Stage 2: Regress Y on Z, I2, and the stage 1 predicted
score for X. The effect of the predicted
X score provides an estimate of path a.
For
the X equation:
Stage 1: Regress Y on I2 and Z.
Stage 2: Regress X on Z, I1, and the stage 1 predicted
score for Y. The effect of the predicted
Y score provides an estimate of path d.
See Johnston and DiNardo
(1997) for more details about two-stage least squares and other methods of
estimation for models with instrumental variables.
References
Bollen, K. A. (1996). An alternative two stage least squares (2SLS)
estimator for latent variable equations.
Psychometrika, 6, 109-121.
Duncan, O. D., Haller, H. O., & Portes, A. (1968).
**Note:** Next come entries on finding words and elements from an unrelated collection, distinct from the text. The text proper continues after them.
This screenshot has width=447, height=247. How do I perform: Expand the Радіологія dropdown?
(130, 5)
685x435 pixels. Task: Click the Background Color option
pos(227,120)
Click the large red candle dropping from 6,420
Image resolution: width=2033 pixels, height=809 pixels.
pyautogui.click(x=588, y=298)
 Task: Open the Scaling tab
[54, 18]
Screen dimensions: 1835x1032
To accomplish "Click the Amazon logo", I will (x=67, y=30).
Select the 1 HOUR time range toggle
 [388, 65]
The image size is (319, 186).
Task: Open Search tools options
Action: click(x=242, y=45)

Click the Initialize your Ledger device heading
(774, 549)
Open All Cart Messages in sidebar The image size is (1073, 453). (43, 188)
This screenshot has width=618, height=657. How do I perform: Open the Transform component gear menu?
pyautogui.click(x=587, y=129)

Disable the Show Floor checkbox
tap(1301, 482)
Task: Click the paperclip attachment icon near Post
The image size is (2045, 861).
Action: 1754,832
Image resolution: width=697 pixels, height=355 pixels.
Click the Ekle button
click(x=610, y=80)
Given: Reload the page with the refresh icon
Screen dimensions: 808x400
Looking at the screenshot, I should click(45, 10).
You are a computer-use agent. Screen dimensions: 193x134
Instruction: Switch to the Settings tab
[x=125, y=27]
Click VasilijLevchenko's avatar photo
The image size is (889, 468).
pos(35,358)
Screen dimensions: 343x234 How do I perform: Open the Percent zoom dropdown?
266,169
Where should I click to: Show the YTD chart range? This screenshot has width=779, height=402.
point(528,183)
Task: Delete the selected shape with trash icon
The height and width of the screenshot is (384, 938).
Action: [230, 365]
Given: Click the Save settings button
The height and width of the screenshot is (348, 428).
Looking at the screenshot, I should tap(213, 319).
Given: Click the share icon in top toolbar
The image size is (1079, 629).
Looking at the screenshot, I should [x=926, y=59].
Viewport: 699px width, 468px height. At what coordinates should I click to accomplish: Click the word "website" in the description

Peer influences on aspirations: A reinterpretation. American Journal of Sociology, 74, 119–137
Felson, R. B.
(1981). Self- and reflected appraisal among
football players: A Test of the Meadian hypothesis. Social Psychology Quarterly. 44, 116-126.
Heath, A.C., Neale, M.C., Hewitt, J.K.,
Eaves, L.J., Kessler, R.C., & Kendler, K. S. (1993). Testing hypotheses
about direction of causation using cross-sectional family data. Behavior Genetics, 23, 29-50.
Johnston, J., &
DiNardo, J. (1997). Econometric methods,
4th ed. New York: McGraw Hill.
Sadler, P., & Woody, E. (2003). Is who you are who you’re talking to? Interpersonal style and complementarity in mixed-sex interactions. Journal of Personality and Social Psychology, 84, 80-96.